Stock markets in both Canada and the U.S. have lost more than 10 per cent from the heights reached in the spring.

A rebound in the S&P 500 faded on Friday even before S&P announced the one-level reduction to AA+, as concern grew the downgrade’s ripple effects will drag on markets already reeling from a slowdown in economic indicators.

The Group of Seven nations said late Sunday they will take every action necessary to stabilize financial markets.

Members will inject liquidity as needed and act against disorderly currency moves if necessary, Japanese Finance Minister Yoshihiko Noda said.

"The once-unthinkable loss of the AAA rating will constitute a further hit to already fragile business and consumer confidence."

About $5.4 trillion in global equity value has been erased since July 26, according to Bloomberg data, after Europe’s debt crisis worsened, reports on U.S. manufacturing and consumer spending showed the world’s largest economy was slowing and a political impasse over the budget deficit brought the American government to the brink of default.

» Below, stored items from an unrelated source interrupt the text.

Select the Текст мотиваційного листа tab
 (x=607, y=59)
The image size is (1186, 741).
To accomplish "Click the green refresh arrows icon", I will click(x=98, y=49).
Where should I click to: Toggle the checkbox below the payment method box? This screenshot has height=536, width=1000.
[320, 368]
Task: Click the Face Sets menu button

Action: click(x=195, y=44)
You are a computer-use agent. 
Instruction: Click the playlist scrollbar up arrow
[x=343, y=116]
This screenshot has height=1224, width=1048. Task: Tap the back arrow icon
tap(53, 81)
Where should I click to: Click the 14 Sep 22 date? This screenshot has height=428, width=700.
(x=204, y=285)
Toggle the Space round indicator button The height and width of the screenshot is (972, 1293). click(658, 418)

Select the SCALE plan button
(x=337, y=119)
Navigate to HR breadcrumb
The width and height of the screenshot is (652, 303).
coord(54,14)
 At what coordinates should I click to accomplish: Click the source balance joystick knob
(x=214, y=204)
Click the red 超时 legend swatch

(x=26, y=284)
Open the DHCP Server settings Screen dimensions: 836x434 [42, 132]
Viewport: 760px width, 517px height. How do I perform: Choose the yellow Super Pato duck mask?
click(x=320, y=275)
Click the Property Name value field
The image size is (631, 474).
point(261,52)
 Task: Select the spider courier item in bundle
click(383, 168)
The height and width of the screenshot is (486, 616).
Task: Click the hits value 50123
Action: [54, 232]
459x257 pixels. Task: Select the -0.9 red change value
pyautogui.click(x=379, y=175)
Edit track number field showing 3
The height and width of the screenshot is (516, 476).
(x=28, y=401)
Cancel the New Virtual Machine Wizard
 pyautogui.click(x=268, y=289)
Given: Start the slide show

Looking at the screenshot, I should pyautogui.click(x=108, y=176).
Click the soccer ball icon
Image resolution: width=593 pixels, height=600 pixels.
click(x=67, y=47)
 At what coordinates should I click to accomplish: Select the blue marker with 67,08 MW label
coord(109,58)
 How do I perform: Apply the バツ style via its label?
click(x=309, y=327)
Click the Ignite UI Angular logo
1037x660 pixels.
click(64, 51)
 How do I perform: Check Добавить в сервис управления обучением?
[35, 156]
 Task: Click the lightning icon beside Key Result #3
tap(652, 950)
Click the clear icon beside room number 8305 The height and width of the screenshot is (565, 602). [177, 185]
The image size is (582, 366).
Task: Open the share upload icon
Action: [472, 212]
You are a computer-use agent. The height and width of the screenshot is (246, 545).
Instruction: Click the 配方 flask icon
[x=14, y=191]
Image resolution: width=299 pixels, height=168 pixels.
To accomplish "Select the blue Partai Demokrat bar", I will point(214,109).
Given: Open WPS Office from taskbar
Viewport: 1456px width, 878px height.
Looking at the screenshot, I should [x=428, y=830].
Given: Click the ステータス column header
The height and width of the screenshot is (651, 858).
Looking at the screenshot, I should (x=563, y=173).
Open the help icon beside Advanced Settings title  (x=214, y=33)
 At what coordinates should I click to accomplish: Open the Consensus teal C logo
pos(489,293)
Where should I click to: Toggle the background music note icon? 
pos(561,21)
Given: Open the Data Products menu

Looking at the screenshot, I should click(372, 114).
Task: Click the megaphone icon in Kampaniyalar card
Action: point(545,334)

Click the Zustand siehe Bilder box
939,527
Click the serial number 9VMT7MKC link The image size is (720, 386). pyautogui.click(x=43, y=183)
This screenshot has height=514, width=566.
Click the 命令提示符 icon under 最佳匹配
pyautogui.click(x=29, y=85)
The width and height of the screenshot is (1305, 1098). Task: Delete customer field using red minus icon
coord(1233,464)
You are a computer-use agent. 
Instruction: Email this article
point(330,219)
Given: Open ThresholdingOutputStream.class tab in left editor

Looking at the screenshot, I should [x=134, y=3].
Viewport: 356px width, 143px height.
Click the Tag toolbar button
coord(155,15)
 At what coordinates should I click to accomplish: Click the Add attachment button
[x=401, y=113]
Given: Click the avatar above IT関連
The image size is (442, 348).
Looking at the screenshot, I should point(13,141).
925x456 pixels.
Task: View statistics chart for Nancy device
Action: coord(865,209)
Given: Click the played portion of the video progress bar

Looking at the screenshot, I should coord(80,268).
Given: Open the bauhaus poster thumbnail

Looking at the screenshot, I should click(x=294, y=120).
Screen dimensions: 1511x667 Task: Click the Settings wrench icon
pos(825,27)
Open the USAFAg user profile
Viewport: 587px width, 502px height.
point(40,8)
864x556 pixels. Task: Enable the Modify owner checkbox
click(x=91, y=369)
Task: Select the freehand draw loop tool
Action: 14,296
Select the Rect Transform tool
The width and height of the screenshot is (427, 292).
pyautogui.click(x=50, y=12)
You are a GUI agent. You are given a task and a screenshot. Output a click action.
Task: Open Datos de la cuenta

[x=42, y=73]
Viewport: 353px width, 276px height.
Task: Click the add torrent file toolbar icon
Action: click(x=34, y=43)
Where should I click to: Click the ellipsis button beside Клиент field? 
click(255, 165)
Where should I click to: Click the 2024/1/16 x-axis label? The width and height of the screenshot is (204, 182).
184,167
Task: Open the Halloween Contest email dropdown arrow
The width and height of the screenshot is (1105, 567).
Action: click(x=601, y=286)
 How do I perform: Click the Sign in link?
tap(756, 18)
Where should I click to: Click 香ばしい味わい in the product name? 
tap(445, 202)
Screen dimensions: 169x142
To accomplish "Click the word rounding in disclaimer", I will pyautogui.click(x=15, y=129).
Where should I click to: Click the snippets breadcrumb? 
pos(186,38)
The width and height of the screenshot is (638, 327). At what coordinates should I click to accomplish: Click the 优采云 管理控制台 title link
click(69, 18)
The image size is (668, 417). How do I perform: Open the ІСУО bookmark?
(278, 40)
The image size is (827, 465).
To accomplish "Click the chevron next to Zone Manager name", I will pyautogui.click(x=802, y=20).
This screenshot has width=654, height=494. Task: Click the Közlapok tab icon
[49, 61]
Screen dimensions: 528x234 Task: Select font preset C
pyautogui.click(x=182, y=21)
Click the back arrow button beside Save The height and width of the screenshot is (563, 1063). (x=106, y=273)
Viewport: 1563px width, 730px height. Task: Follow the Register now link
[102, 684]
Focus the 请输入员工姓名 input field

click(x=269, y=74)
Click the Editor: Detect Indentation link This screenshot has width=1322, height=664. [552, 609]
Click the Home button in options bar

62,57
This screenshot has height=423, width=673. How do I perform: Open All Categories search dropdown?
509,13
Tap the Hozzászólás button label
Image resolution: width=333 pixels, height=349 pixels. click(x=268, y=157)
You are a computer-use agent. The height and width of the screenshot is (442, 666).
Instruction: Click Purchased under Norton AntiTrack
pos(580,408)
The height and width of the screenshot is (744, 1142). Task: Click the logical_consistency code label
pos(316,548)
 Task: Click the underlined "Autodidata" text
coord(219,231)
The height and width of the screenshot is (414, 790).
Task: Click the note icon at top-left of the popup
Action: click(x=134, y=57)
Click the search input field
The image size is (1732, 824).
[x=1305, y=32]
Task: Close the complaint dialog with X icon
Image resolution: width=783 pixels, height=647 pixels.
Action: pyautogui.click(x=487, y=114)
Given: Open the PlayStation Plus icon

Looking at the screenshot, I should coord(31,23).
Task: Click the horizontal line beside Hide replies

Investors rushed over the weekend to assess the potential global fallout from the U.S. losing its AAA rating at S&P for the first time.

"Investors should not panic," Charles Reinhard, the New Yorkbased deputy chief investment officer at Morgan Stanley Smith Barney LLC, which oversees $1.7 trillion, said in a telephone interview. "The downgrade is a disappointment, but it will be manageable. Underlying all of this we still have attractive equity valuations and good old-fashioned profit growth."
Societe Generale SA predicted "shock and already shaken confidence in an illiquid market. Brace for turmoil in the next few days or weeks," the French bank’s head of North American research, New Yorkbased Stephen Gallagher, wrote in a note Sunday.

BlackRock Inc., the world’s largest asset manager, issued a statement saying it has been preparing for the downgrade for a month and will not need to do any "forced selling of securities." The OCC, which clears and settles all trades on U.S. options exchanges, said in a statement it has "no current plans" to adjust valuations for Treasuries used as collateral.

The U.S. Treasury Department said there is "no justifiable rationale" for S&P’s move as global finance ministry officials prepared responses to the historic announcement. S&P’s officials stood by their decision and laid blame on a political system that failed to adequately address deficit reduction in the compromise law that President Barack Obama signed Aug. 2 to avert a default.